Pemeriksaan Kepala BKD Jawa Timur oleh KPK
Kepala Badan Kepegawaian Daerah (BKD) Provinsi Jawa Timur, Indah Wahyuni, dikabarkan diperiksa oleh Komisi Pemberantasan Korupsi (KPK) sebagai saksi dalam kasus dugaan jual-beli jabatan yang menyeret mantan Bupati Ponorogo, Sugiri Sancoko. Pemeriksaan ini dilakukan di dua lokasi berbeda, yakni Jakarta dan Kantor Pelayanan Perbendaharaan Negara (KPPN) Madiun.
Indah memastikan bahwa pemeriksaannya tidak terkait langsung dengan dugaan jual-beli jabatan. Ia menjelaskan bahwa dirinya diperiksa sebagai saksi ahli karena pertanyaan yang diajukan berkaitan dengan aturan pengangkatan pejabat di lingkungan pemerintahan daerah.
“Kami diperiksa terkait ketentuan pengangkatan direktur rumah sakit daerah yang berasal dari unsur pegawai Badan Layanan Umum Daerah (BLUD). Tidak ada kaitan dengan jual-beli jabatan,” tegas Indah saat mengungkapkan hal tersebut.
Kasus yang Menyeret Beberapa Orang
Selain Sugiri Sancoko, tiga orang lainnya juga telah ditetapkan sebagai tersangka dalam kasus ini.
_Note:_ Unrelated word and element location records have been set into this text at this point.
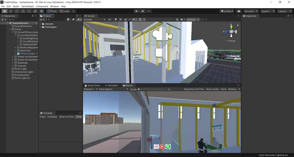Click the game view Scale slider
Viewport: 294px width, 157px height.
(152, 89)
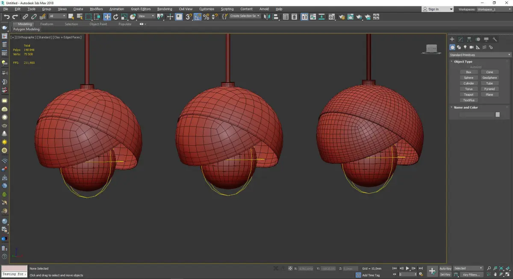
Task: Toggle the Angle Snap button
Action: pyautogui.click(x=198, y=17)
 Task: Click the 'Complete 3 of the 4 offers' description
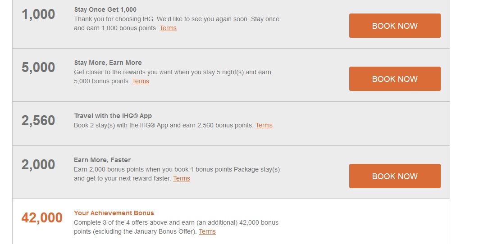[x=176, y=227]
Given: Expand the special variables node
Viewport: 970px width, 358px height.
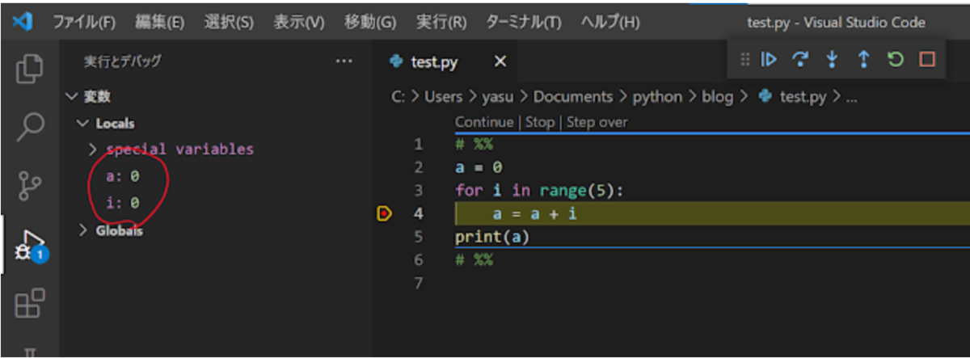Looking at the screenshot, I should 92,149.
Mereka adalah Sekretaris Daerah Kabupaten Ponorogo Agus Pramono, Direktur RSUD dr Harjono Ponorogo Yunus Mahatma, dan Sucipto selaku rekanan RSUD dr Harjono Ponorogo.
Pemeriksaan terhadap Indah mencakup beberapa regulasi penting seperti Peraturan Menteri Dalam Negeri (Permendagri) Nomor 79 Tahun 2018 tentang BLUD serta Peraturan Menteri Kesehatan (Permenkes) Nomor 9 Tahun 2024 yang memperbolehkan pengangkatan tenaga profesional selain Pegawai Negeri Sipil (PNS).
Selain itu, penyidik KPK juga menanyakan surat evaluasi dari Biro Organisasi Pemerintah Provinsi Jawa Timur terkait peraturan bupati tentang susunan organisasi dan tata kerja rumah sakit daerah. Surat tersebut merujuk pada Peraturan Pemerintah (PP) Nomor 72 Tahun 2019 tentang Perubahan atas PP Nomor 18 Tahun 2016 tentang Perangkat Daerah.
Dokumen yang Disita sebagai Barang Bukti
Indah menyampaikan bahwa seluruh dokumen yang dibawanya saat menjalani pemeriksaan di Jakarta dan Madiun telah disita oleh penyidik KPK sebagai barang bukti untuk kepentingan persidangan. Ia menegaskan bahwa informasi yang menyebutkan keterlibatannya dalam praktik jual-beli jabatan tidak benar.
“Semua berkas yang saya bawa terkait aturan itu disita sebagai barang bukti. Jadi tidak benar kalau dikaitkan dengan tuduhan jual-beli jabatan,” ujar Indah.
Penjelasan Terkait Informasi yang Beredar
Indah menyayangkan adanya informasi di media sosial yang menyebut dirinya terlibat dalam praktik jual beli jabatan hingga diperiksa KPK. Menurutnya, informasi tersebut tidak sesuai fakta dan berpotensi menimbulkan kesalahpahaman di masyarakat.
Ia menekankan bahwa jabatan merupakan amanah yang harus dijaga dan dipertanggungjawabkan. Indah menyerahkan sepenuhnya penilaian kepada gubernur selaku Pejabat Pembina Kepegawaian.
“Bagi saya jabatan adalah amanah. Tidak ada jabatan yang kekal. Saya tidak akan mencederai kepercayaan yang diberikan,” pungkasnya.